■ EXERCISE INSTRUCTIONS:
[a] According to the passage on Tibetan relocation, what kind of consent does international law require from the relocated Tibetans?
[b] Can you restate the passage on Tibetan relocation, beginning at the words "China has failed" and stopping after "have been respected.", with "evictions" swapped for "removals"?

— start of DOCUMENT TEXT —

China has failed to provide adequate answers to the charges of extensive rights violations in its process of relocating Tibetans, ranging from the absence of consultation to the failure to provide adequate compensation, both of which are required under international law for evictions to be legitimate. In this case, as with others, there is no indication of free, prior and informed consent of the relocated Tibetans, as required by international law. Given the repressive policies of the Chinese authorities in Tibet, and past observations with regard to relocations of Tibetan herders and nomads, it is highly unlikely that their rights have been respected.

— end of DOCUMENT TEXT —
— start of ENTRIES PROVIDED —

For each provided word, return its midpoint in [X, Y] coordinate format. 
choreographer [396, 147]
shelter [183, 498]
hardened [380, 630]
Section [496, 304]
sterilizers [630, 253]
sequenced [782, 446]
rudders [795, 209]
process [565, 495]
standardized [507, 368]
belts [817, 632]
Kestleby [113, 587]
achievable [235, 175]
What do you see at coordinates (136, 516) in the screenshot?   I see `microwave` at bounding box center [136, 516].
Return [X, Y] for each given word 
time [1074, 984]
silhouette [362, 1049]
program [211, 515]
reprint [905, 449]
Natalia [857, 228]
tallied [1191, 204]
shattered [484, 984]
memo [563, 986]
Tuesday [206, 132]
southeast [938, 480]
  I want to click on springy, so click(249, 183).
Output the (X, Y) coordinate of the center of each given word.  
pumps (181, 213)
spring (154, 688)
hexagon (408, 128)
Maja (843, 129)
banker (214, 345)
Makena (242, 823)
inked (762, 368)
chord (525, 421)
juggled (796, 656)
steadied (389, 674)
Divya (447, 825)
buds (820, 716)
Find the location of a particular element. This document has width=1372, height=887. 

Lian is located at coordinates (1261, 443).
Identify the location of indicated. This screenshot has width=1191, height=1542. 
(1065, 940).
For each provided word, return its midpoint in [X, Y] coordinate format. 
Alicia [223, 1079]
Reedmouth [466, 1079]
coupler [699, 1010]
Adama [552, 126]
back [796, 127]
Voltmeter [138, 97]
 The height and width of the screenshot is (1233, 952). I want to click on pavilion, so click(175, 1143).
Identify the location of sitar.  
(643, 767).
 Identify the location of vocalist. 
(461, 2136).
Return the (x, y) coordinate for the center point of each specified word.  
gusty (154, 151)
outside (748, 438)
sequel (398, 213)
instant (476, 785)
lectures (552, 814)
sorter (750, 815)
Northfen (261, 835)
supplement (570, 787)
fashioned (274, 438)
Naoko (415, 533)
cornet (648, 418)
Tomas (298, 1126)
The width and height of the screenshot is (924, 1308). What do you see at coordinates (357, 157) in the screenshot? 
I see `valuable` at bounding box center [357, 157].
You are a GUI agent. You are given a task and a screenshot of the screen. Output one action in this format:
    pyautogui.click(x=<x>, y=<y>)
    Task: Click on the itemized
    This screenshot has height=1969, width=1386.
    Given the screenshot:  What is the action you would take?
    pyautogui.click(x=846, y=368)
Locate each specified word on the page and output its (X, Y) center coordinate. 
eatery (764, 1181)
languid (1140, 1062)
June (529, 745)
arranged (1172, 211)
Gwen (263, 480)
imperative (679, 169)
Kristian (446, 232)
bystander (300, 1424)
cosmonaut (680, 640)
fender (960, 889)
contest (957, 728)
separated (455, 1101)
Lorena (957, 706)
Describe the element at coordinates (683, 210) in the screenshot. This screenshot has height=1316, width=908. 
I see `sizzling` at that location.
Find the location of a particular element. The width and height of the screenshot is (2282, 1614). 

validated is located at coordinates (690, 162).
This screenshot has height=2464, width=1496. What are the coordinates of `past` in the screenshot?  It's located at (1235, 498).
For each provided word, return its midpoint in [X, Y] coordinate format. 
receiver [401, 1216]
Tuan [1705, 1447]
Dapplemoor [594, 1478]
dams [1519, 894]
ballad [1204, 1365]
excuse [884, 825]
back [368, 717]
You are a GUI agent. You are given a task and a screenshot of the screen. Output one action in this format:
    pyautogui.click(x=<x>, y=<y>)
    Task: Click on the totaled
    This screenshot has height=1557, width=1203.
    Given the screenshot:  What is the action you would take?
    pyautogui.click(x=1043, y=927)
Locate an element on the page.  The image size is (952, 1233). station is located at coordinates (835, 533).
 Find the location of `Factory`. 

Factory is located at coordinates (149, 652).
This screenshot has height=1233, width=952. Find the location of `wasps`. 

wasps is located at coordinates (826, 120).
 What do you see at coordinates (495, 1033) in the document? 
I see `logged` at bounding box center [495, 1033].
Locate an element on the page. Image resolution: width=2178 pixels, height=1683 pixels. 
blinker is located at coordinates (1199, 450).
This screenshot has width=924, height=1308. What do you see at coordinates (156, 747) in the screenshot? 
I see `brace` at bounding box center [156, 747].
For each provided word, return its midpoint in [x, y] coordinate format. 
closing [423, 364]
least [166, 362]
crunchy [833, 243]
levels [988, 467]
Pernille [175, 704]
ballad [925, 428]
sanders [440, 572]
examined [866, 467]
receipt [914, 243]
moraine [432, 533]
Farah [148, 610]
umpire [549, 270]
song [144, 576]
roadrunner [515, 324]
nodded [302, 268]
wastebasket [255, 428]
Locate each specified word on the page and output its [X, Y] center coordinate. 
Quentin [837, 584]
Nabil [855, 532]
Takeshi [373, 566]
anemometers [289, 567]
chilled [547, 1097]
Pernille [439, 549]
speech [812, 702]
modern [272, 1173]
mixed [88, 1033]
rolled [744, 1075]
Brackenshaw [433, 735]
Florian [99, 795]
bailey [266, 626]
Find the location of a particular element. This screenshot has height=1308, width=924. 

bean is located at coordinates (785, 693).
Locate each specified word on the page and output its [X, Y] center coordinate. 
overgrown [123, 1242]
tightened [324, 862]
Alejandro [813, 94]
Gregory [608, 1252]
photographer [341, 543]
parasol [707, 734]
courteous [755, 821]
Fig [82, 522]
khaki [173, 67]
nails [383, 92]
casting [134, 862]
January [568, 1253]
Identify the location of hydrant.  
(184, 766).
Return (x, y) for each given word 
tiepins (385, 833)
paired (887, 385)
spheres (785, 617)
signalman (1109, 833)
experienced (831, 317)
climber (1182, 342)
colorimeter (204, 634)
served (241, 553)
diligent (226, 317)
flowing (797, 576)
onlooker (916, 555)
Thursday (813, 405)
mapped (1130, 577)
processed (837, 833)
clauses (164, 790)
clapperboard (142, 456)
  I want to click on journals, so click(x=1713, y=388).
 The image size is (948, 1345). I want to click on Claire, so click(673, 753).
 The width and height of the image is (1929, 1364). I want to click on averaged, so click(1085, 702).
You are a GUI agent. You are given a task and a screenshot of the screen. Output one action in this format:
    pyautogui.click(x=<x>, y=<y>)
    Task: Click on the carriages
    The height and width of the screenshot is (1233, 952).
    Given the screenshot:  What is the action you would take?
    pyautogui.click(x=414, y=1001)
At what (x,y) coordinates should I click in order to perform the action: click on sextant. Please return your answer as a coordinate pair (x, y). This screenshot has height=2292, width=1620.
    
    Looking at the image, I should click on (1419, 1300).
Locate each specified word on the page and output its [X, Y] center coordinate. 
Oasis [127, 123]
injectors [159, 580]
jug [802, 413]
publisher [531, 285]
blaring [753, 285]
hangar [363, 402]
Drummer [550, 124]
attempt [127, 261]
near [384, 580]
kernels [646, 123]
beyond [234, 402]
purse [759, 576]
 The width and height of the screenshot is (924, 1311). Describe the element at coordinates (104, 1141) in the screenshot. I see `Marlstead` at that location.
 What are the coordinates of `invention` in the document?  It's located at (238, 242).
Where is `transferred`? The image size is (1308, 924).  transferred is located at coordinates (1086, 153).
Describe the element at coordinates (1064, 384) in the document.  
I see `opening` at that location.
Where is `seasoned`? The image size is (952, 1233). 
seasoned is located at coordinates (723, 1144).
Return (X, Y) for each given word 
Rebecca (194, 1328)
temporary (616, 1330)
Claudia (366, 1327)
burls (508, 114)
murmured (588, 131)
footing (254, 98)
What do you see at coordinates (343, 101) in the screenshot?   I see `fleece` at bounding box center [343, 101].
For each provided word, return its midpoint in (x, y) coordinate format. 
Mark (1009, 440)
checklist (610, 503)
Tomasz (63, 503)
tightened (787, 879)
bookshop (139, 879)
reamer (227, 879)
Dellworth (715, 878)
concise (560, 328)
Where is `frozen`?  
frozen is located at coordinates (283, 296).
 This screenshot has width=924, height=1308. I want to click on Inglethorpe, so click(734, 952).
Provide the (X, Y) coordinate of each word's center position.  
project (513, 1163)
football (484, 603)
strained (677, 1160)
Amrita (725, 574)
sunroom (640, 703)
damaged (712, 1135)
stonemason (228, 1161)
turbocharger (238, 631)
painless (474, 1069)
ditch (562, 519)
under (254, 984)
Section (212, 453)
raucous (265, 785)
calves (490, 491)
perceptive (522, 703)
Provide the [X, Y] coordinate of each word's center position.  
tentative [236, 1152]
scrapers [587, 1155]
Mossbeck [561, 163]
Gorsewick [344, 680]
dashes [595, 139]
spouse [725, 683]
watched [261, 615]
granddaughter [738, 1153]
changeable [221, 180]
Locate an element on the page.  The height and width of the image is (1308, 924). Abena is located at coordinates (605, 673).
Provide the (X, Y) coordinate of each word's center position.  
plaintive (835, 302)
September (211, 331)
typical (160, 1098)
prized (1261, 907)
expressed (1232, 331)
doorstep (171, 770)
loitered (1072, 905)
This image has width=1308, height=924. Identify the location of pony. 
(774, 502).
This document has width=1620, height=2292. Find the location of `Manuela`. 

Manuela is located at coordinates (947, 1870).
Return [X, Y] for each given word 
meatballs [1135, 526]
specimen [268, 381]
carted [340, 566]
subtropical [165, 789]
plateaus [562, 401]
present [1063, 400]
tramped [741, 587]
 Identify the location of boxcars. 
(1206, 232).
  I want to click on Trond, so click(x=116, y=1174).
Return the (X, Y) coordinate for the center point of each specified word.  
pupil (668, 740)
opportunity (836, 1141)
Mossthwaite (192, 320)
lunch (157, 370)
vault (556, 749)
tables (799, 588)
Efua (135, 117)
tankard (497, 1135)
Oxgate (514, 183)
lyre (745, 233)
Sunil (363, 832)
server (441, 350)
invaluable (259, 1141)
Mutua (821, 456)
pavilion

— end of ENTRIES PROVIDED —

■ RESPONSES TO THE EXERCISE:
[a] Free, prior and informed consent.

[b]
China has failed to provide adequate answers to the charges of extensive rights violations in its process of relocating Tibetans, ranging from the absence of consultation to the failure to provide adequate compensation, both of which are required under international law for removals to be legitimate. In this case, as with others, there is no indication of free, prior and informed consent of the relocated Tibetans, as required by international law. Given the repressive policies of the Chinese authorities in Tibet, and past observations with regard to relocations of Tibetan herders and nomads, it is highly unlikely that their rights have been respected.